MCC FY2014 Board Decisions: What, Why and What Next
By now, you’ve read about the MCC Board of Directors’ decisions of which countries are eligible for fiscal year 2014 MCC compact funding. The decisions are never easy; this year was no exception. But the board’s annual process of selecting which countries are the right partners for MCC shows what it means to be evidence-based and transparent, committed to good policy performance, and subject to uncertain budget realities. It also hints at what’s ahead in 2014.
MCC’s country selection process:
To understand what happened at the December 10th board meeting, it’s helpful to remember how the MCC Board selects country partners and why:
- It uses data. By law, the MCC Board of Directors (composed of five public and four private sector members) selects countries based, to the maximum extent possible, upon objective and quantifiable indicators of a country’s demonstrated commitment to ruling justly, encouraging economic freedom, and investing in people.
- It focuses on good policy performance (for good reasons). The policy areas aren’t random. Good policy performance in these areas is expected to increase the opportunity to reduce poverty through economic growth and get a bigger bang for the American taxpayers’ buck. MCC currently uses twenty publicly available third-party indicators and countries must pass half of the indicators, including the Control of Corruption indicator and either the Civil Liberties or Political Rights indicators (the democratic rights indicators) to pass the scorecard.
- It considers additional factors. The Board also relies on supplementary information (you can read the sources here) and is legally required to consider the opportunity to reduce poverty and generate economic growth in a country, and the availability of funds.
- It’s transparent. Both the indicators and the rules for determining whether a country passes or fails are subject to annual review, public comment, board approval and public reporting to Congress. MCC must explain its decisions to Congress and the public.
So what happened last week? There’s a lot to be excited about: Lesotho is eligible to develop a second compact proposal, and Ghana, Liberia, Morocco, Niger and Tanzania can continue developing compact proposals in normal fashion. (My colleague Alicia Phillips Mandaville explains much more about the decisions in the video of our town hall meeting.)
But the Board members expressed concern that two of those countries, Liberia and Morocco, passed only nine indicators in their latest scorecards (one short of what is needed to pass the scorecard). Cases like this aren’t new. When they occur, Board members always ask what is happening with the data and whether it reflects a decline in a country’s policy performance.

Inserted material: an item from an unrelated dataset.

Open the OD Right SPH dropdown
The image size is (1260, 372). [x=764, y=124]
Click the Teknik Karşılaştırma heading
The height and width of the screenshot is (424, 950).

This time around, the Board concluded that the changes on Morocco’s and Liberia’s scorecards were not due to any policy decline on the part of the government, but rather a result of changes in how the data is measured by external sources (i.e., not MCC). In Morocco’s case, the IFC changed its methodology for the Gender in the Economy indicator. In Liberia’s case, the Natural Resource Protection indicator was updated to reflect more recent maps. Based on this, the Board voted to reselect Morocco and Liberia, but made it clear that it expects both countries to pass the scorecard before the MCC Board would approve a compact.
Two other countries currently developing compact proposals, Benin and Sierra Leone, were not reselected. While Benin and Sierra Leone have worked hard to address corruption, they did not pass the Control of Corruption indicator on their most recent scorecards. Because Control of Corruption is such a key indicator, and a hard hurdle for passing the scorecard, the Board decided not to vote on reselecting them.
However, the Board reviewed supplemental information (including from the Open Government Partnership, Transparency International, and Global Integrity) on anti-corruption efforts in Benin and Sierra Leone, and because they did not find evidence of a meaningful policy decline, the Board urged continued but limited engagement with both countries while supporting their continued efforts to address corruption. The Board indicated it expects both countries to pass the control of corruption indicator before it would approve a compact with them.
What it means:
The Board’s annual selection decisions matter not only for our country partners, but also for MCC’s mission and model. Most obviously, they show that the Board takes MCC’s commitment to policy performance seriously (especially control of corruption), and that there is fierce competition for resources. But they also really show what evidence-based decisions and transparency look like in practice. At MCC, we’re proud that evidence-based decisions and transparency are built into our model. The country selection process is one of many ways you can see when and how decisions are made. The scorecard and supplementary data drive the process, but the Board, rightly, as it responsibly allocates American taxpayer dollars, uses its judgment to understand what the data says and weigh the opportunity to reduce poverty through growth.